Updating the story to 1993 involved some ingenious writing. Tiny Tim is now “T.T.,” confined to a wheelchair after being caught in crossfire out on the street. Marley’s ghost first appears to Scrooge by way of the TV set. Bob Cratchit becomes a minor character, displaced by Penny Cratchit, Ebenezer’s underpaid secretary. And the riotous party thrown by Fezziwig (Scrooge’s old boss) takes place just after World War II, when Washington, still a very segregated city, was confronting the hypocrisy of sending so many blacks off to war then discriminating against them at home, a practice that becomes depressingly apparent when the racially mixed party gradually breaks up into two separate groups.
Once the dance numbers were identified, Sabrina Peck who runs her own dance company in New York and has been with Cornerstone since an early production in Dinwiddie, Va. was called in to choreograph the production. “I can already see the change in these kids,” she says, running them through a rap number in the Old Vat Room, a cabaret-style theatre in Arena’s basement. She has also been working with two deaf children who joined the production only recently.
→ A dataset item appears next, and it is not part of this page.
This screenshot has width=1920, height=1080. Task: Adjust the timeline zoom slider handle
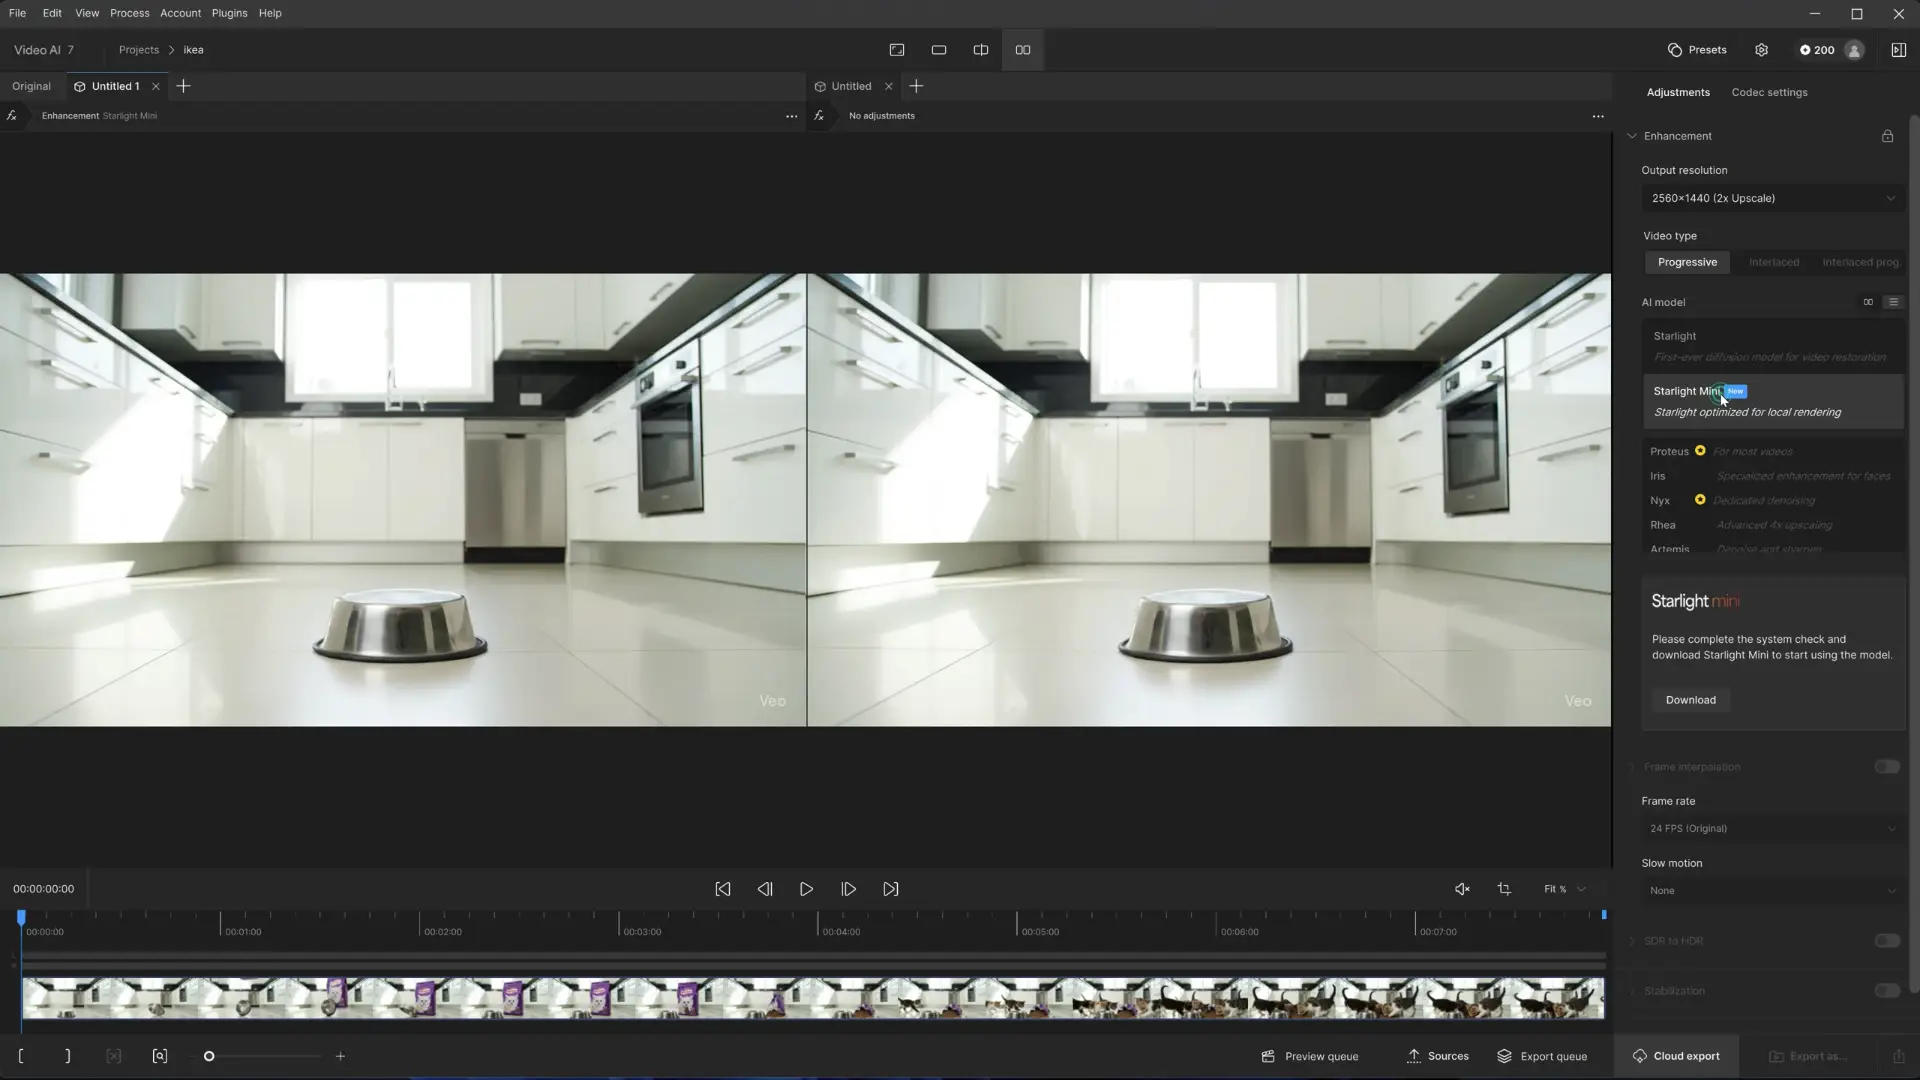209,1056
She’s impressed with the way the other children pitched in to help.
“Cornerstone is my first priority,” says Peck, who is committed to the mission of marrying theatre to community, but is rewarded personally by the way Rauch gives her creative breathing space. “I’m able to talk with him about emotions; we can sit down and work out a scene. It’s a constant dialogue Bill and I have: What’s the mood, the intention, what’s the form?”
Wager concedes that Rauch has a curious way of operating. “He has a sense of clarity and focus, but he surrounds himself with incredible chaos,” Wager observes. “Still, he remains decisive and creative.”
Some of that chaos is apparent in the first runthrough of the entire play. Rauch has pushed the schedule ahead, since it is a weekend–the biggest problem with the production so far is getting people who have jobs and school work to come together at the same time. The young folks’ attention spans keep blurring out of focus. The rehearsal hall feels so crowded it seems that the walls are closing in.
But there are good omens. A late addition to the show is a rousing rap number, a brilliant substitute for some wooden lines that youngsters would never deliver well. Nicola Tyler and Teeko Parron lead the kids through the song and bring down the house. When the ensemble takes the stage for the final number, the musicians begin to tune up when someone in the wings reminds everyone to face the imaginary audience.
So they turn in a rough kind of unison to face the beige concrete walls, raise up their voices and sing “God Bless Us, Everyone” in rousing gospel style. As opening night approaches, you can almost hear an audience clapping.